By Buhallin, in X-Wing Rules Questions

With the recent discussion over competing effects, I started thinking about Adrenaline Rush, and realized it has some very strange interactions with Damaged Engine and the current rules.

Assume you have a ship with Damaged Engine - all turns are red. That ship has an Adrenaline Rush, and you declare a red maneuver. Will Adrenaline Rush work?

It seems to depend on the specific red maneuver you declared.

If you declare a K-turn, you have a red maneuver, and only one effect: Adrenaline Rush. AR takes effect, turns it white just like it always would, and it's good to go.

But what if you declare a turn? The Damaged Engine turns it red. Now we have two competing effects: Damaged Engine, and Adrenaline Rush. Damaged Engine tries to make it red, AR tries to make it white, and per the FAQ the effect that makes it more difficult wins.

So if you declare a maneuver that isn't affected by Damaged Engine (i.e. a turn), Adrenaline Rush works fine. If you declare one that is affected, AR loses and doesn't work.

I tried to consider how this would all apply to a B-wing, comparing the 1-turn (red) and 2-turn (white) and my brain melted.

So if you declare a maneuver that isn't affected by Damaged Engine (i.e. a turn), Adrenaline Rush works fine. If you declare one that is affected, AR loses and doesn't work.

Sounds good to me.

I tried to consider how this would all apply to a B-wing, comparing the 1-turn (red) and 2-turn (white) and my brain melted.

No doubt regarding the 2-turn (white): Adrenalin rush looses.

1-turn (red):

1) You can argue that damaged engine changes the maneuver from red to red. So adrenalin rush looses.

2) You can argue that damaged engine does nothing so adrenalin rush works.

Your right, that is going to cause some confusing interactions, but I bet the ruling ends up being that AR will make it white for the one turn, based on DE doesn't turn the maneuver red when you perform the maneuver, it changes your dial when it is dealt. But as I am sure you are already typing, that is going to directly conflict with the other rule about maneuver color changing.

Your right, that is going to cause some confusing interactions, but I bet the ruling ends up being that AR will make it white for the one turn, based on DE doesn't turn the maneuver red when you perform the maneuver, it changes your dial when it is dealt. But as I am sure you are already typing, that is going to directly conflict with the other rule about maneuver color changing.

I don't think the timing actually matters. Damaged Engine is an ongoing ability - it doesn't make it red then stop, it is an ongoing effect that keeps on making it red. Adrenaline Rush is actually the same - it makes it white for the rest of the phase, because it has to stay in effect through the rest of the steps.
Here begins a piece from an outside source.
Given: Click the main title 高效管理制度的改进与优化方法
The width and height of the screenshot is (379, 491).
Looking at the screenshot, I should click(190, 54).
Edit: I don't actually have my cards to check, but I think that's the wording I remember on Damaged Engine - it's something very close to "Treat all turn maneuvers as red"

Edited by Buhallin

So if you declare a maneuver that isn't affected by Damaged Engine (i.e. a turn), Adrenaline Rush works fine. If you declare one that is affected, AR loses and doesn't work.

Sounds good to me.

I tried to consider how this would all apply to a B-wing, comparing the 1-turn (red) and 2-turn (white) and my brain melted.

No doubt regarding the 2-turn (white): Adrenalin rush looses.

1-turn (red):

1) You can argue that damaged engine changes the maneuver from red to red. So adrenalin rush looses.

2) You can argue that damaged engine does nothing so adrenalin rush works.

I think the same 2 possibilities apply to the 2-turn, just with most of the choices flipped. If Adrenaline Rush is trying to make a white maneuver white, how do you treat that?

It's just a weird one all around.

So if you declare a maneuver that isn't affected by Damaged Engine (i.e. a turn), Adrenaline Rush works fine. If you declare one that is affected, AR loses and doesn't work.

Sounds good to me.

I tried to consider how this would all apply to a B-wing, comparing the 1-turn (red) and 2-turn (white) and my brain melted.

No doubt regarding the 2-turn (white): Adrenalin rush looses.

1-turn (red):

1) You can argue that damaged engine changes the maneuver from red to red. So adrenalin rush looses.

2) You can argue that damaged engine does nothing so adrenalin rush works.

I think the same 2 possibilities apply to the 2-turn, just with most of the choices flipped. If Adrenaline Rush is trying to make a white maneuver white, how do you treat that?

AR cannot try to change a white maneuver. It can only try to change a red maneuver.

DE:

Treat all turn ({left} or {right}) maneuvers as red maneuvers.

Edit:

Regarding the 2 turn:

If both AR and DE try to change the same maneuver. DE wins.

If AR cannot even try to change the maneuver, DE wins.

Either way the maneuver is red.

Yet another point of view:

AR and DE (try to) change different maneuvers. DE changes a white maneuver, AR changes a red maneuver. Those are different maneuvers. So the FAQ ruling does not apply at all!

Edited by dvor

AR cannot try to change a white maneuver. It can only try to change a red maneuver.

DE:

Treat all turn ({left} or {right}) maneuvers as red maneuvers.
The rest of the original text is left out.